Four years ago, Blue Origin employed approximately 300 people, according to William Ellis, the city’s chief economic development officer. Today, the company’s payroll includes nearly 1,500 people, accounting for half of the 2,900 direct jobs in Washington state’s space industry. It is Kent’s largest employer.
“We have a leadership position in the space industry that we want to grow, and to see continue,” said Ellis during a breakfast meeting with Kent Mayor Dana Ralph at Wild Wheat Bakery downtown.
It’s not the first time this city’s economy has been boosted by space technology. Fifty years ago, engineers at a Boeing facility in Kent helped develop the Lunar Rover, the so-called “moon buggy” that transported astronauts along the surface of the moon.
“We’ve got some pretty cool space legacy here,” said Ralph, who was born and raised in Kent, and recalled a time when the city’s population capped out at 30,000 people. Today, Kent’s population is about 130,000. Kent is the third-largest city in King County, and the sixth-largest city in the state.

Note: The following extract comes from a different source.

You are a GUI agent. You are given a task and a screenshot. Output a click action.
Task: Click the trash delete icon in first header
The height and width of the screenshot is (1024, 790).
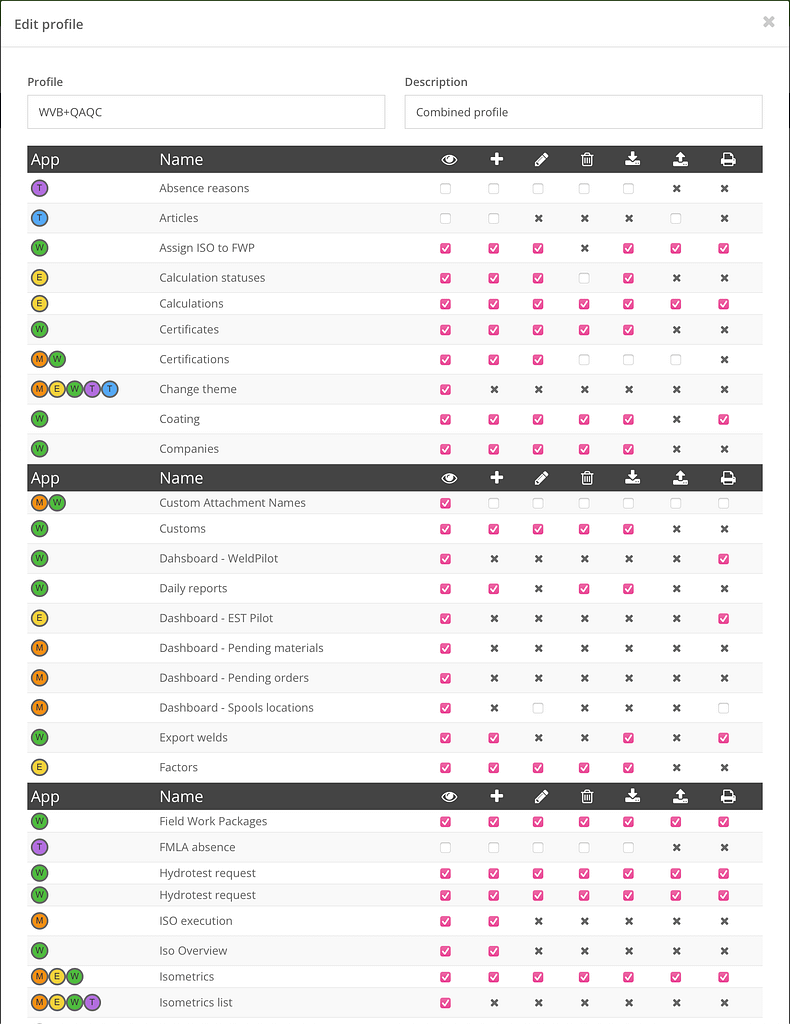click(x=587, y=159)
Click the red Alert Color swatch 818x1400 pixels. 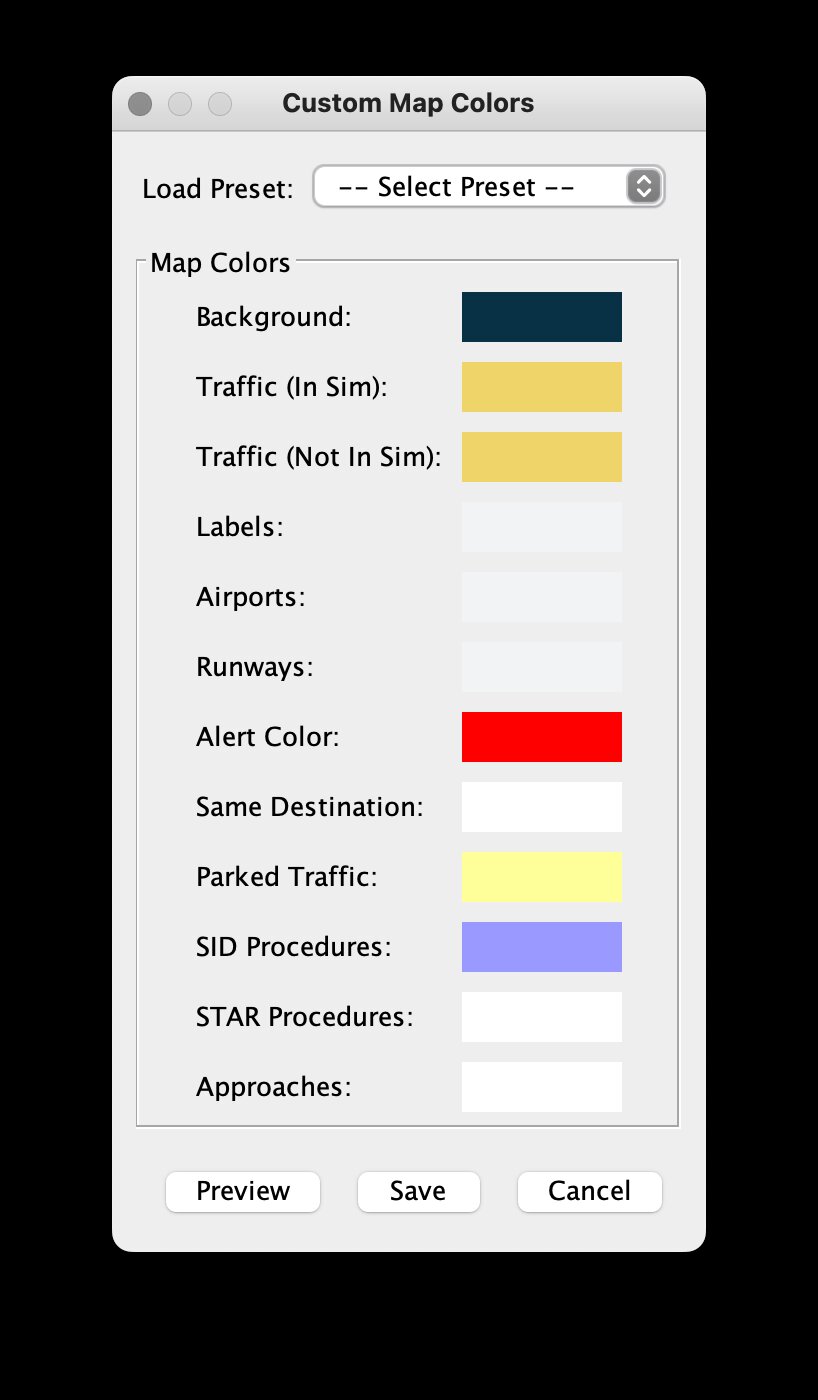tap(541, 737)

When you think of Kent’s industrial valley, which stretches from approximately South Seattle down to Sumner, you likely think of the city’s warehouses, manufacturing facilities, and industrial parks. It makes sense, considering Kent is situated between the Port of Tacoma, Port of Seattle, and Seattle-Tacoma International Airport, and is served by State Route 167 and Interstate 5, as well as rail lines.
But Ellis said this industry sector is doing more than just manufacturing parts and widgets on static assembly lines. “We are developing the highest level of manufacturing technology,” he said.

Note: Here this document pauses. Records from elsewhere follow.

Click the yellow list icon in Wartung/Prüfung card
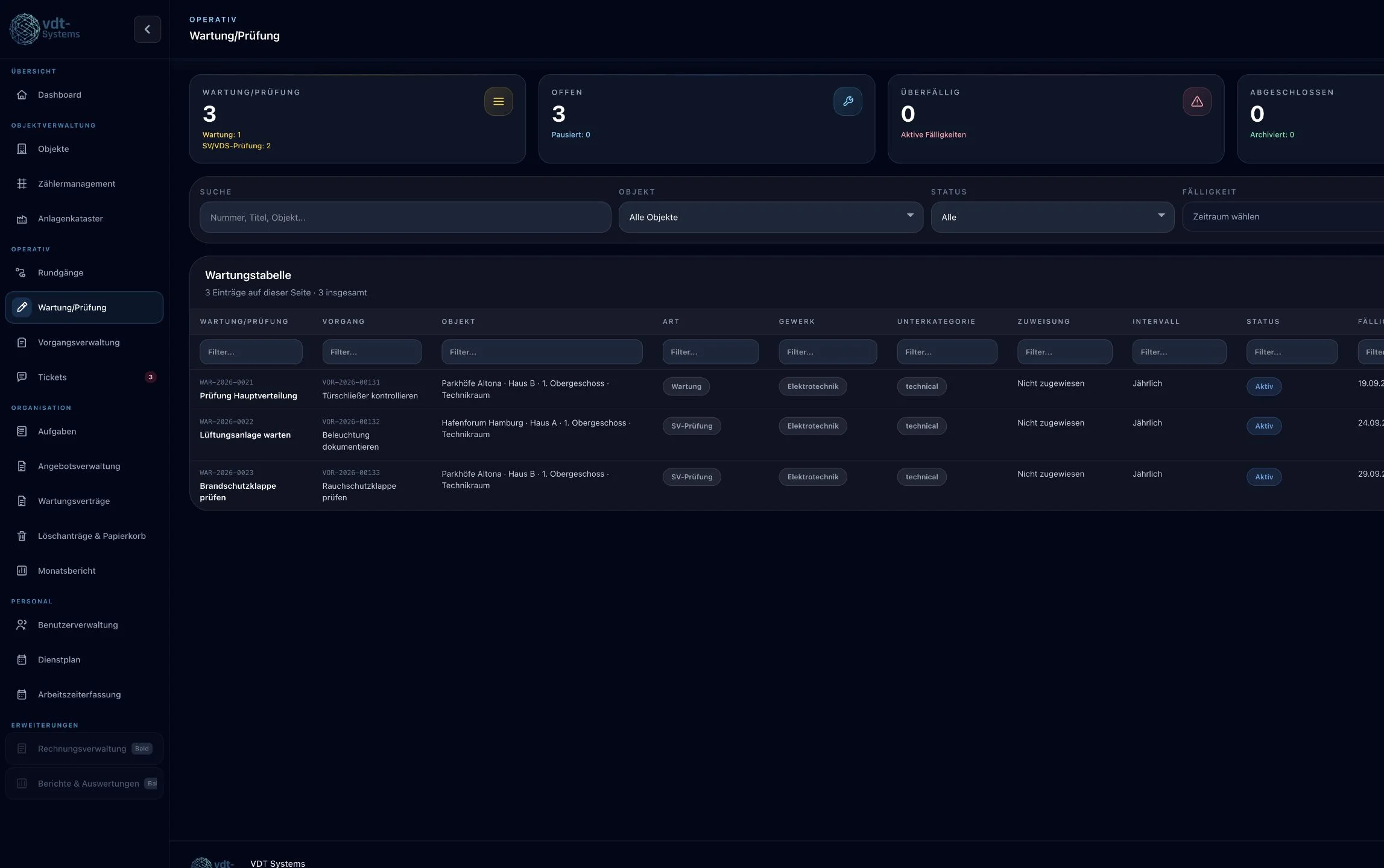Image resolution: width=1384 pixels, height=868 pixels. click(x=498, y=101)
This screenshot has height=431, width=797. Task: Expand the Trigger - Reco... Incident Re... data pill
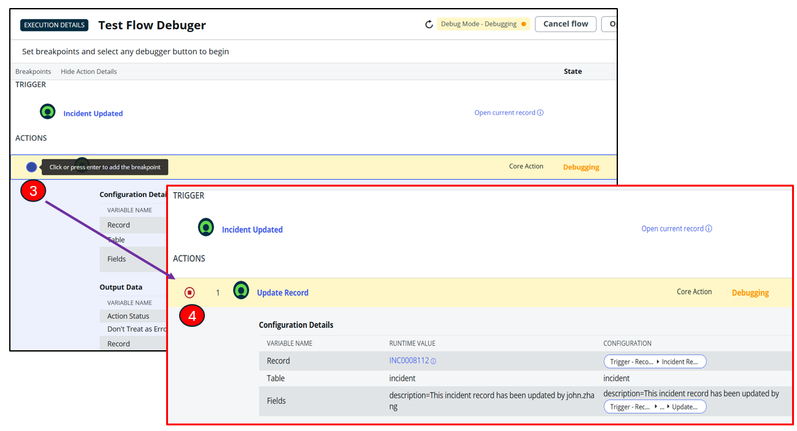(655, 361)
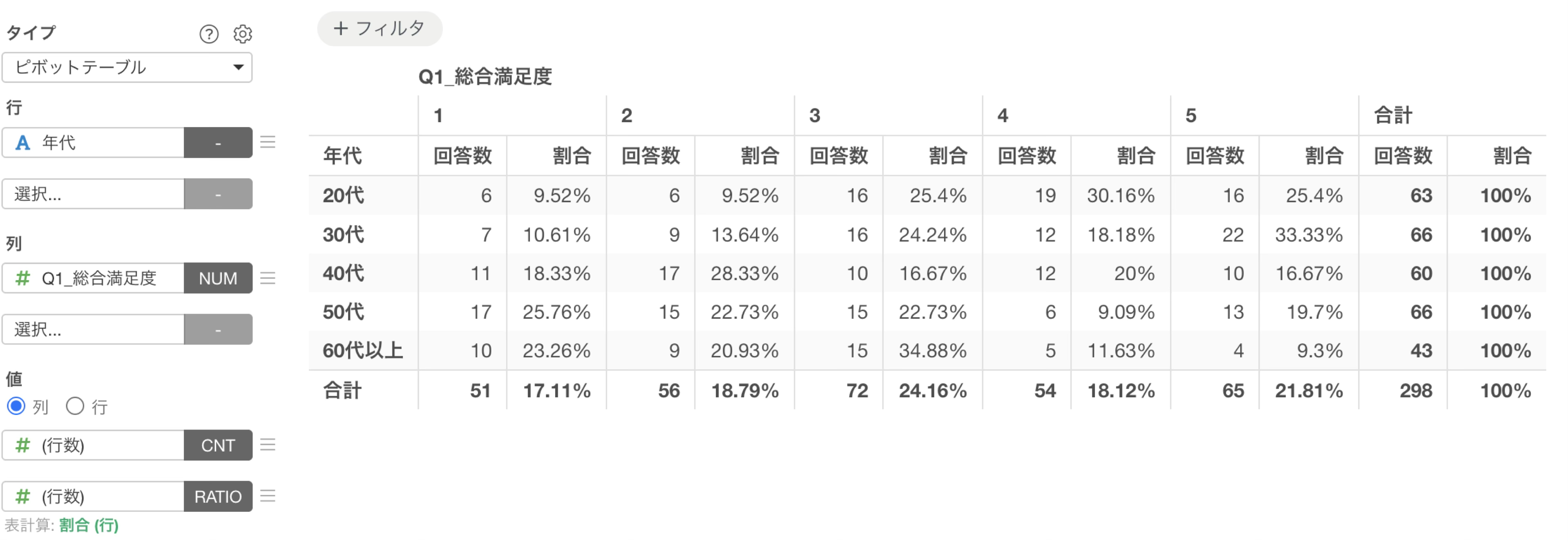Image resolution: width=1568 pixels, height=542 pixels.
Task: Open the RATIO aggregation dropdown
Action: [218, 496]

Case in point: Omax Corporation. The company, which produces waterjet cutting machines, was established in Kent some 25 years ago. Over the years, it has grown to include 400 employees who occupy four buildings in its vast campus in the industrial valley.
What is waterjet technology?
Instead of using saws, lasers, or other kinds of cutting equipment, Omax’s machines use a blend of water and garnet that moves through a tiny cutting head and nozzle at high-pressure to cut almost any kind of material.
According to Julene Bailie, Omax’s technical training manager, the company manufactures more than 400 machines annually. Those machines are shipped to a global customer base that uses the equipment to create large I-beams for construction projects, carbon fiber prosthetic limbs, ornamental gates on custom-made homes, parts for automated robot systems, production sets for television shows, and even to cut designs on cheesecakes.
Omax’s customers have proved loyal, Bailie noted, and that has helped it expand over the years.
“Twenty to 25 percent of our customer base owns multiple Omax machines,” she said. “That 20 to 25 percent owns 40 percent of the total number of Omax machines in the world.”
Bites and Beer
It’s not all manufacturing and space engineering in Kent.
Two entirely different businesses also caught our attention during our tour of Kent.
First, Asadero Sinaloa offers cuisine of Northern Mexico that focuses largely on smoky, savory, high-quality steak, carne asada, Wagyu beef, and bone marrow. A family-owned operation led by chef and owner David Orozco, Asadero Sinaloa started as a food stand in 2014, and has since grown to include two sit-down restaurants in Kent and Ballard. And more expansion is in the works, Orozco said.
Second, Airways Brewing, which was opened by Alex and Dione Dittmar in 2010, has grown from a 600-square-foot operation that brewed one keg at a time, to a company that operates a bistro and beer garden downtown, and a 6,000-square-foot tap room and brewery in the Pacific Business Park.
“People always ask, ‘Where did ‘Airways’ Brewing come from,” explained Dione Dittmar during a tour of the brewery and tap room, which is decorated with artifacts that evoke the brewery’s name: an old spiral staircase and nose cone from Boeing 747 airplanes. “My husband’s two big passions in life (are) airplanes and beer. He kind of put the two things together and came up with Airways Brewing.”
In a nod to Blue Origin, which is located around the corner from the brewery and tap room, the company recently brewed a new batch of beer: Space Church IPA. According to Dione, a group of Blue Origin employees approached Airways Brewery about making the unique beer.
“When they have to work on Sundays, they call it Space Church,” Dione explained. “It’s not officially associated with Blue Origin in any way, but their (employees) requested it and came up with the idea.”